Extract =>
★ ★ ★ ★ ★ ★ ★

Re: [tipc-discussion] [PATCH net-next 1/1] tipc: add neighbor monitoring framework

2016-04-11 Thread Richard Alpe
Getting some conflicts applying this on net-next. Can
you rebase it or let us know what you based it on?

Regards
Richard

On 2016-04-09 20:38, Jon Maloy wrote:
> TIPC based clusters are by default set up with full-mesh link
> connectivity between all nodes. Those links are expected to provide
> a short failure detection time, by default set to 1500 ms. Because
> of this, the background load for neighbor monitoring in an N-node
> cluster increases with a factor N on each node, while the overall
> monitoring traffic through the network infrastructure inceases at
> a ~(N * (N - 1)) rate. Experience has shown that such clusters don't
> scale well beyond ~100 nodes unless we significantly increase failure
> discovery tolerance.
> 
> This commit introduces a framework and an algorithm that drastically
> reduces this background load, while basically maintaining the original
> failure detection times across the whole cluster. Using this algortithm,
> background load will now grow at a rate of ~(2 * sqrt(N)) per node, and
> at ~(2 * N * sqrt(N)) in traffic overhead. As an example, each node will
> now have to actively monitor 38 neighbors in a 400-node cluster, instead
> of as before 399.

★ ★ ★ ★ ★ ★ ★

Required work =>
Answer these questions from the TIPC patch thread:
1. What is the default failure detection time for links in TIPC clusters?
2. Beyond roughly how many nodes do full-mesh clusters fail to scale well unless failure discovery tolerance is significantly increased?
3. With the new algorithm, how many neighbors does each node actively monitor in a 400-node cluster?

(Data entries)
★ ★ ★ ★ ★ ★ ★

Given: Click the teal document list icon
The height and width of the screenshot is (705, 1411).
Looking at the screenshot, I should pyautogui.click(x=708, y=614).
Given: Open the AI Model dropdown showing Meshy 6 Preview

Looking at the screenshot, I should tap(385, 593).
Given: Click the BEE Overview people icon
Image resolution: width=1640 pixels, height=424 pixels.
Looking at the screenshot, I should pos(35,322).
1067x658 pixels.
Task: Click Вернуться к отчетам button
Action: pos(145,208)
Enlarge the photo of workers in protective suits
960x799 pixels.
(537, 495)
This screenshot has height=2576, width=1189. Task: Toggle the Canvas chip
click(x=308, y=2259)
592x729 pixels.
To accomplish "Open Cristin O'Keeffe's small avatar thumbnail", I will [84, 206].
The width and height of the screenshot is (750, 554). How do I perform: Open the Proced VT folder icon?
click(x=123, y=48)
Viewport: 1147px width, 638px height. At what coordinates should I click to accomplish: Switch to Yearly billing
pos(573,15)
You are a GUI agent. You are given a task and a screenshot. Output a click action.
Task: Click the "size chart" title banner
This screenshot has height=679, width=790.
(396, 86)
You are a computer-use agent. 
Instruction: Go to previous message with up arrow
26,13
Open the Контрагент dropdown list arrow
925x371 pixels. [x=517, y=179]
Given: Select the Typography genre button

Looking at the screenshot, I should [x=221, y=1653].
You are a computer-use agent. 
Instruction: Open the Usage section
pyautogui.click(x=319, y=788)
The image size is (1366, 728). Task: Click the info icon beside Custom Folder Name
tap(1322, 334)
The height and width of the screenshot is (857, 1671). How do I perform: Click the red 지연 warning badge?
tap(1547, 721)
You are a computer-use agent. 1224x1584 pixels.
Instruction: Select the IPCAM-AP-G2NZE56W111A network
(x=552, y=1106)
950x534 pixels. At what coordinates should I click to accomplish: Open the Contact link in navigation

★ ★ ★ ★ ★ ★ ★

Finished exercise =>
1. 1500 ms
2. About 100 nodes
3. 38 neighbors, instead of 399